# Required work
All of the data should be restated exactly as it stands.

Stored items:
# # # #

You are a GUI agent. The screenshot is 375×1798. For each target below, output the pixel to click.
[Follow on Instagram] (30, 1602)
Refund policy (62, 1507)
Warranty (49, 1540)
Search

# # # #

# Response to the task
You are a GUI agent. The screenshot is 375×1798. For each target below, output the pixel to click.
[Follow on Instagram] (30, 1602)
Refund policy (62, 1507)
Warranty (49, 1540)
Search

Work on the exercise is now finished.